▶ _Selection_

>>>

The DFP (Davidon-Fletcher-Powell) method predates BFGS by a decade. It solves the dual minimality problem:

$\min_{B} \|B - B_t\|_W \quad \text{subject to} \quad B = B^\top, \quad B s_t = y_t$

The DFP update for the direct Hessian approximation is:

$B_{t+1}^{\text{DFP}} = \left(I - \frac{y_t s_t^\top}{y_t^\top s_t}\right) B_t \left(I - \frac{s_t y_t^\top}{y_t^\top s_t}\right) + \frac{y_t y_t^\top}{y_t^\top s_t}$

DFP and BFGS are duals of each other: the BFGS update on $H$ has the same algebraic form as the DFP update on $B$ , and vice versa. In practice, BFGS outperforms DFP because DFP's inverse Hessian approximation tends to become increasingly ill-conditioned, amplifying errors in the line search. Nocedal and Wright (2006, Section 6.2) give empirical comparisons showing BFGS is more forgiving of inexact line searches.

<<<

▶ _Supplied material_
>>>

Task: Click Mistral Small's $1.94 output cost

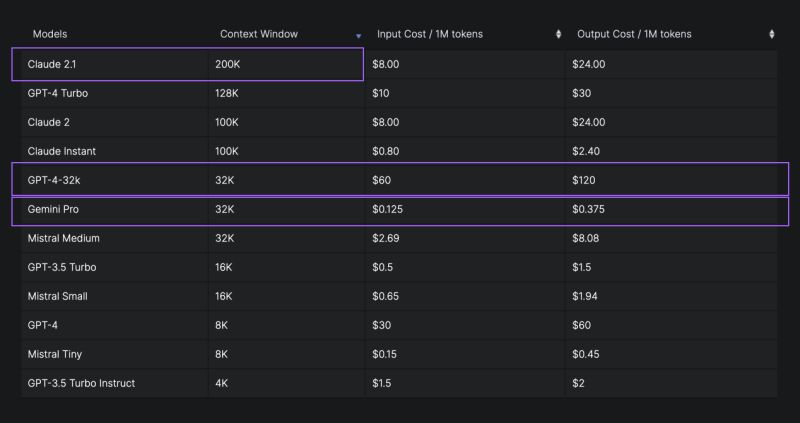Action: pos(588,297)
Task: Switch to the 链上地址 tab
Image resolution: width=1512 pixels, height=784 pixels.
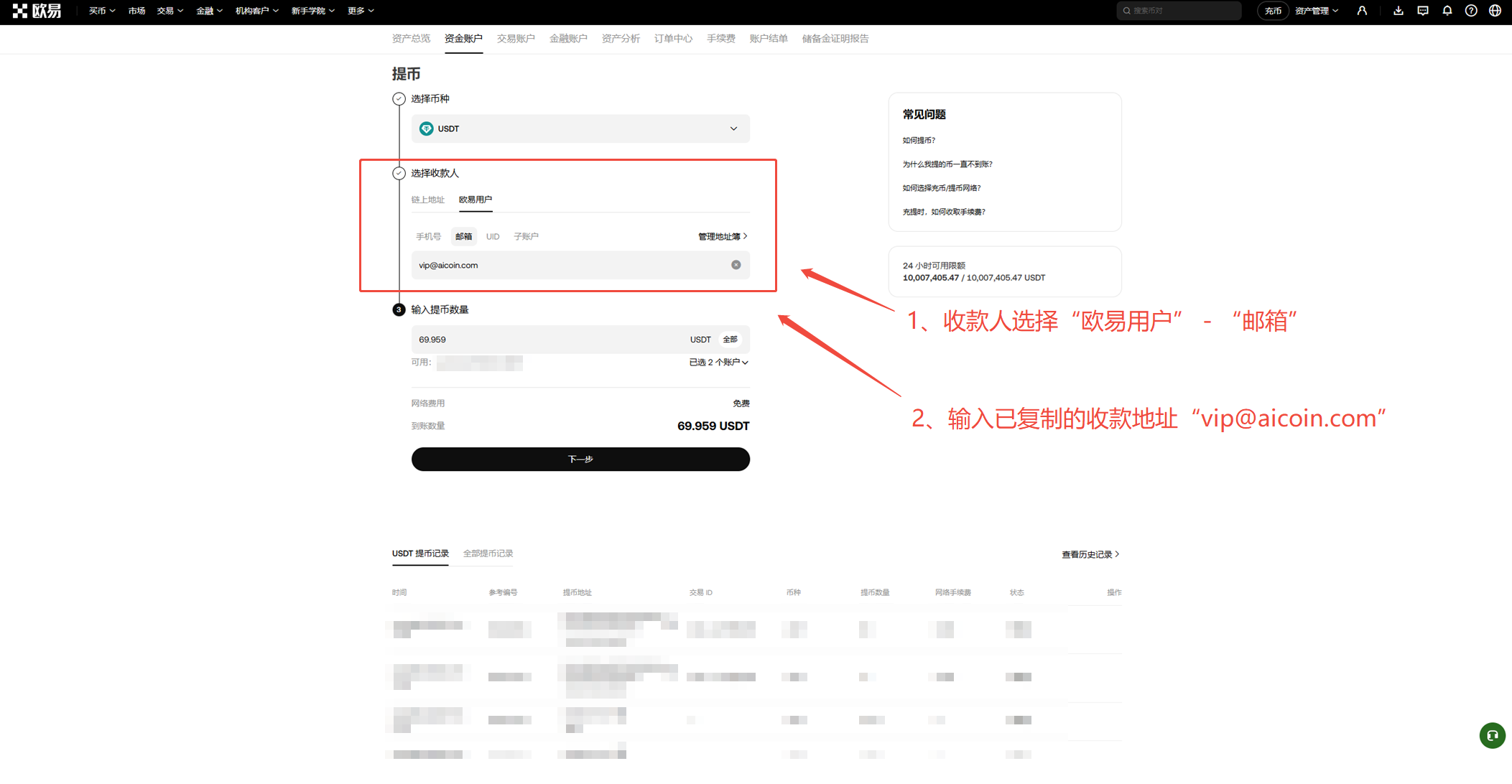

<<<

▶ _Instructions for the task_
According to the passage on the DFP method, why does BFGS outperform DFP in practice? The material comes from a separate source unrelated to the text.

▶ _Complete output_
DFP's inverse Hessian approximation tends to become increasingly ill-conditioned, amplifying errors in the line search.